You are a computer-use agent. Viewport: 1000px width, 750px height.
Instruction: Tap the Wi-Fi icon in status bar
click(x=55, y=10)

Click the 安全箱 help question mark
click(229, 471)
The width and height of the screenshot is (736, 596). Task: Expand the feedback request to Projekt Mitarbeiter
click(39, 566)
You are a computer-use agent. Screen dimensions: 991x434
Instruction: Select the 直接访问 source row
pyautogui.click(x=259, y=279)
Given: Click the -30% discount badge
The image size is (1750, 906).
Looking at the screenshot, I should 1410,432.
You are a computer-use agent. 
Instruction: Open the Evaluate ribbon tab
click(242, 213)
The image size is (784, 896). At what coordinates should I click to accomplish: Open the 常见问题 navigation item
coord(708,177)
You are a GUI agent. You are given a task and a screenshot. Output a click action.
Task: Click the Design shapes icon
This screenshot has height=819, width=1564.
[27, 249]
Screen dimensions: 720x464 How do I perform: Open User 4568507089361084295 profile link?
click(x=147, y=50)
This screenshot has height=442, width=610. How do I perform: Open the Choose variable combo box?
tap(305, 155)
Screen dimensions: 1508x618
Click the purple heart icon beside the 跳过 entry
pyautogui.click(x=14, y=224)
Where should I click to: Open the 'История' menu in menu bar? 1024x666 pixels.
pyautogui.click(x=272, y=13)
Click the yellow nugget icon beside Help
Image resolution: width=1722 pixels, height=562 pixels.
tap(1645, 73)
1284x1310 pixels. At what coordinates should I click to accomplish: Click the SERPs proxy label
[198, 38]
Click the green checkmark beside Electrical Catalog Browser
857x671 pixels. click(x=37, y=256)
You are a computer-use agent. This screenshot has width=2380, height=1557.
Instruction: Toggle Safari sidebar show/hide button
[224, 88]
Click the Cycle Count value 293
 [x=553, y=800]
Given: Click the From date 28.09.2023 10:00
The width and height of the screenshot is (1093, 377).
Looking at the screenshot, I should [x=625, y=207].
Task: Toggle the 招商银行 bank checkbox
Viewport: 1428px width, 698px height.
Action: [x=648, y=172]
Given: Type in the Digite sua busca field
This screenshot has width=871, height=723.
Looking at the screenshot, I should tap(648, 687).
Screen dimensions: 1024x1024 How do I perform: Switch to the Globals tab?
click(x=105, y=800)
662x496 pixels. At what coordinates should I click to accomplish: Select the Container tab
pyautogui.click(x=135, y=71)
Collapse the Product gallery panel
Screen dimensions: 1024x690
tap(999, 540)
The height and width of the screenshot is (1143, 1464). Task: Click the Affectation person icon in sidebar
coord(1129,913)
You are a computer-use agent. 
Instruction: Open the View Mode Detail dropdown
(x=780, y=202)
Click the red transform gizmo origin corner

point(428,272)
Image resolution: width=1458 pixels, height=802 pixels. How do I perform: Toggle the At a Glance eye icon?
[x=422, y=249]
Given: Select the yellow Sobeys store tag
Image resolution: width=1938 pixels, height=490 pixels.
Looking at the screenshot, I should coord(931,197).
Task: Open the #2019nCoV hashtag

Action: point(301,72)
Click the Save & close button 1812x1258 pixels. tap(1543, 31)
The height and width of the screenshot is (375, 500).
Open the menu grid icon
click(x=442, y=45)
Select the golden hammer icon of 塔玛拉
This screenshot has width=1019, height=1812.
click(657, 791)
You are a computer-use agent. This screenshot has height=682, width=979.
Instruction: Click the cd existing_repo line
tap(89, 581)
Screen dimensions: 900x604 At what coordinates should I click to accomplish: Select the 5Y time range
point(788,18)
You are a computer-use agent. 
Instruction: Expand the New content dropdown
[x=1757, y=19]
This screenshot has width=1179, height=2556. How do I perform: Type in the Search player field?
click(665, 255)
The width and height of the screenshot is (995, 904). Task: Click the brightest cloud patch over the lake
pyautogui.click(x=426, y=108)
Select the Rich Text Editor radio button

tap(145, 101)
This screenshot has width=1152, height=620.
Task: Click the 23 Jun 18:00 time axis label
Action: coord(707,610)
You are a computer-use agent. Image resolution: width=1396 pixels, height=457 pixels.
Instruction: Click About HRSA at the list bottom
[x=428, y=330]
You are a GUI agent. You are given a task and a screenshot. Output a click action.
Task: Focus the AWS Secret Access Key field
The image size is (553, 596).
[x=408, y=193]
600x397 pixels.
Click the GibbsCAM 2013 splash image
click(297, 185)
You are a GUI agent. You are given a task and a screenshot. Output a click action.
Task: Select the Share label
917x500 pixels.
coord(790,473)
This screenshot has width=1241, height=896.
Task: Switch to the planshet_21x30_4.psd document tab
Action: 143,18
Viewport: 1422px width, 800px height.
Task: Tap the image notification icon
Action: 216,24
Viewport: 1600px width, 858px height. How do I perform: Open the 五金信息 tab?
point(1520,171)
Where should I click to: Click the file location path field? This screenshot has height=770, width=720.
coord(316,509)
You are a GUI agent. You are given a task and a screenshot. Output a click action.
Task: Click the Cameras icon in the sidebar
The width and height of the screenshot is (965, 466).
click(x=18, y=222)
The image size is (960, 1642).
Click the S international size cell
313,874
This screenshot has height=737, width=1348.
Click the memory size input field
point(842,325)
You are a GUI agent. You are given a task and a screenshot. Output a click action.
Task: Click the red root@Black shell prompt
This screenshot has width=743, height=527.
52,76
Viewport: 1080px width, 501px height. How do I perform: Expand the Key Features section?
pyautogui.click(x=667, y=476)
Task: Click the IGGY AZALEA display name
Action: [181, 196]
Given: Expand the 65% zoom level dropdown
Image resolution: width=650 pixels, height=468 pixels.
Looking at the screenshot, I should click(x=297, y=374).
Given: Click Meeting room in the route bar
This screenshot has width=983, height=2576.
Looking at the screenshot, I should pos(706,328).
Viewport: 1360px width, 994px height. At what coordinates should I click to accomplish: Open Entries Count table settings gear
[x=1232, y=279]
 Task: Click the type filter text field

==================================================

◆ Exercise requirements ◆
Please copy the lines above from the line with "Task: Select the Share label" up to and including the line with "Task: Click the red root@Black shell prompt", exactly as written and with nothing else.

◆ Written answer ◆
Task: Select the Share label
917x500 pixels.
coord(790,473)
This screenshot has width=1241, height=896.
Task: Switch to the planshet_21x30_4.psd document tab
Action: 143,18
Viewport: 1422px width, 800px height.
Task: Tap the image notification icon
Action: 216,24
Viewport: 1600px width, 858px height. How do I perform: Open the 五金信息 tab?
point(1520,171)
Where should I click to: Click the file location path field? This screenshot has height=770, width=720.
coord(316,509)
You are a GUI agent. You are given a task and a screenshot. Output a click action.
Task: Click the Cameras icon in the sidebar
The width and height of the screenshot is (965, 466).
click(x=18, y=222)
The image size is (960, 1642).
Click the S international size cell
313,874
This screenshot has height=737, width=1348.
Click the memory size input field
point(842,325)
You are a GUI agent. You are given a task and a screenshot. Output a click action.
Task: Click the red root@Black shell prompt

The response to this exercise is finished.